Nouvelle livraison d’animation informatique des studios Disney, Volt a la lourde tâche de prendre la succession de Wall‑E, le dernier né de Pixar, à la réputation qu’on peut estimer la plus surévaluée de tous les films de la firme. Tâche relevée avec efficacité, surtout compte tenu de l’absence des magiciens de Pixar au générique. Cela étant, Volt reste un pur produit Disney : efficace, divertissant, mais douloureusement bien-pensant.
Volt (« Bolt » – ce qui signifie éclair – en V.O.) est un jeune chien, doué de pouvoirs surnaturels. Il n’a aucun mal à battre une voiture à la course, ou à balayer d’un aboiement destructeur la totalité de l’armée du maléfique Dr Calico (si), qui détient le père de sa jeune maîtresse Penny. Mais tout cela n’est qu’une conspiration : le succès du feuilleton dont le petit chien est le héros tient avant tout au fait qu’il croit sincèrement à ce qu’il fait – qu’il ne joue pas, mais vit réellement ses aventures.

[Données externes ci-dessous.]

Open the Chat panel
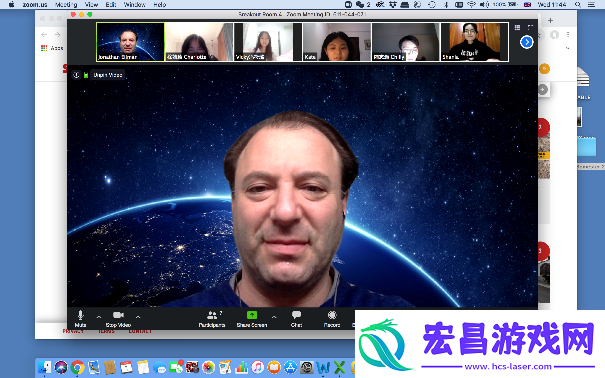The image size is (605, 378). (296, 319)
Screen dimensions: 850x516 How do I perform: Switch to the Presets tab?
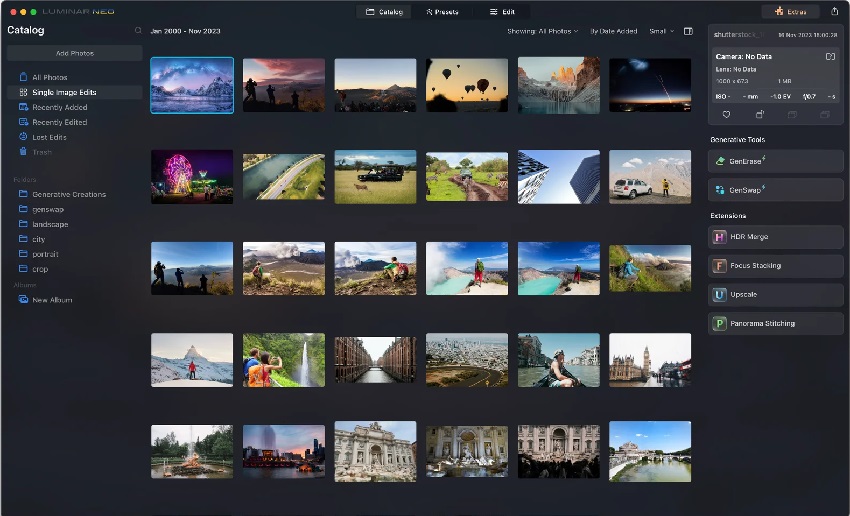(x=443, y=12)
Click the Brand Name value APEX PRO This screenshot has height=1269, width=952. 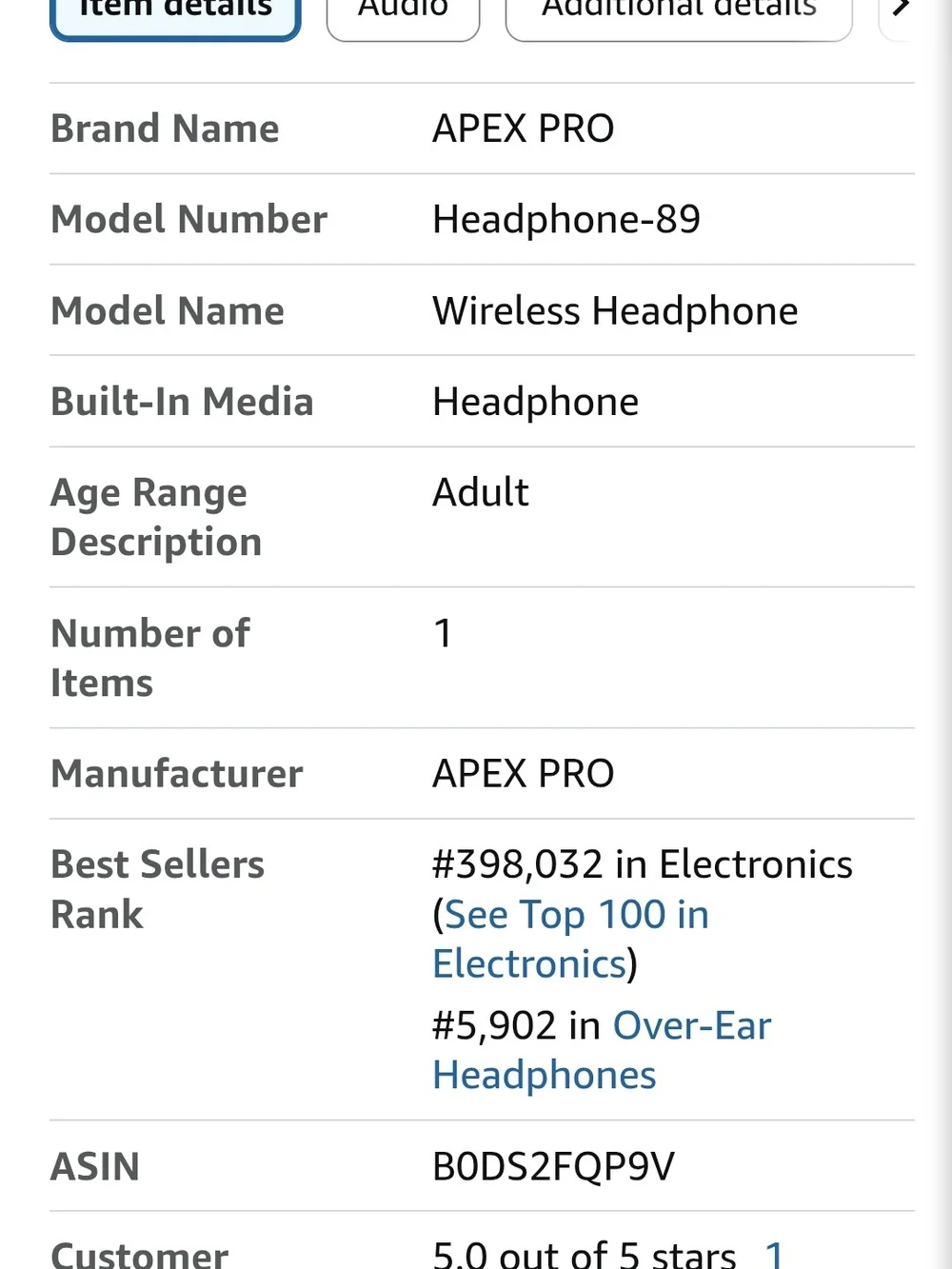coord(524,129)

Lorsque, suite à un concours malheureux de circonstances, Volt se retrouve au dehors, loin du plateau de tournage où il a toujours été confiné à son insu, notre héros va avoir quelques difficultés à faire face au fait qu’ils n’a aucun pouvoir.
Volt, c’est un peu le croisement entre The Truman Show et les Indestructibles – les recettes qui ont fait le charme de ce dernier film étant d’ailleurs pleinement utilisées. Ton cartoonesque, univers visuel stylisé très proche du film de Brad Bird… Mais n’est pas Pixar qui veut. De prime abord, les personnages sont bien écrits, prometteurs : le super-chien qui ignore qu’il n’a aucun pouvoir, la chatte des rues qui s’est construit une mafia de pigeons basée sur le deal « tu me nourris / je ne te mange pas », le hamster hyperactif téléphage… Mais là où Pixar parvient toujours à insuffler une humanité étonnante à ses protagonistes, Disney retombe vite dans la caricature. Volt devra comprendre qu’il est bon d’être normal, et pas seulement d’être un super chien ; la chatte Mittens va avouer que tout ce qui la tente, c’est la vie normale d’un chat domestiqué ; quant à Rhino le hamster, son côté absurde laissera bien vite place à une exaltation des valeurs de la famille et de l’amitié…
C’est à se demander : les décideurs de chez Disney auraient-ils peur du second degré inhérent aux meilleurs films d’animation du style Pixar, se contentent-ils de reprendre les recettes à succès et de les appliquer à une idée originale (quoique) ? Il semble ici que cela soit bien le cas : prendre certaines idées des Indestructibles, rejouer le scénario de Truman Show, en empruntant un brin des Madagascar et autres Âges de glace (les pingouins de la première saga, ou l’écureuil de la seconde trouvent un écho assez savoureux dans les pigeons affranchis qui parsèment Volt). Mais tout cela, au service d’un récit linéaire sans surprise, pointant droit vers la conclusion attendue (la famille c’est ce qu’il y a de mieux au monde. Si.) – une certitude qui retire tout intérêt réel au film.
Comme une autre production disneyienne, Cars manque finalement de la touche d’entropie qui donne l’humanité aux meilleurs Pixar. Spectacle rythmé agréable, prévisiblement drôle, Volt, star malgré lui n’est pas grand-chose de plus. C’est beaucoup demander, certes, mais après les remarquables Indestructibles, Ratatouille ou Monde de Némo, on est certainement en droit de tant en vouloir. Ce Volt ne démérite pas, tant qu’on ne lui demande que le strict minimum du canon du genre. Finalement, la seule originalité réelle du film lui vient de sa promo française, qui réjouira les latinistes par sa finesse involontaire – ainsi, on peut y voir la chatte Mittens (qui ne rêve que de vivre la vie d’un chien) se voir qualifier d’ « un poil cynique ». Lorsqu’on sait que le « cynisme », étymologiquement, vient du latin signifiant « chien », le jeu de mot est savoureux. Dommage que, selon toutes probabilités, il soit involontaire.